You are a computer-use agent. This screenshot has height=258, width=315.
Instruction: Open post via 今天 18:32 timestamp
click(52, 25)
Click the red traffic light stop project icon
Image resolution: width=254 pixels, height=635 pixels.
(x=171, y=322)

______

◆ Problem description ◆
Write out the data above once more, exactly as it reads.

◆ Result of the task ◆
You are a computer-use agent. This screenshot has height=258, width=315.
Instruction: Open post via 今天 18:32 timestamp
click(52, 25)
Click the red traffic light stop project icon
Image resolution: width=254 pixels, height=635 pixels.
(x=171, y=322)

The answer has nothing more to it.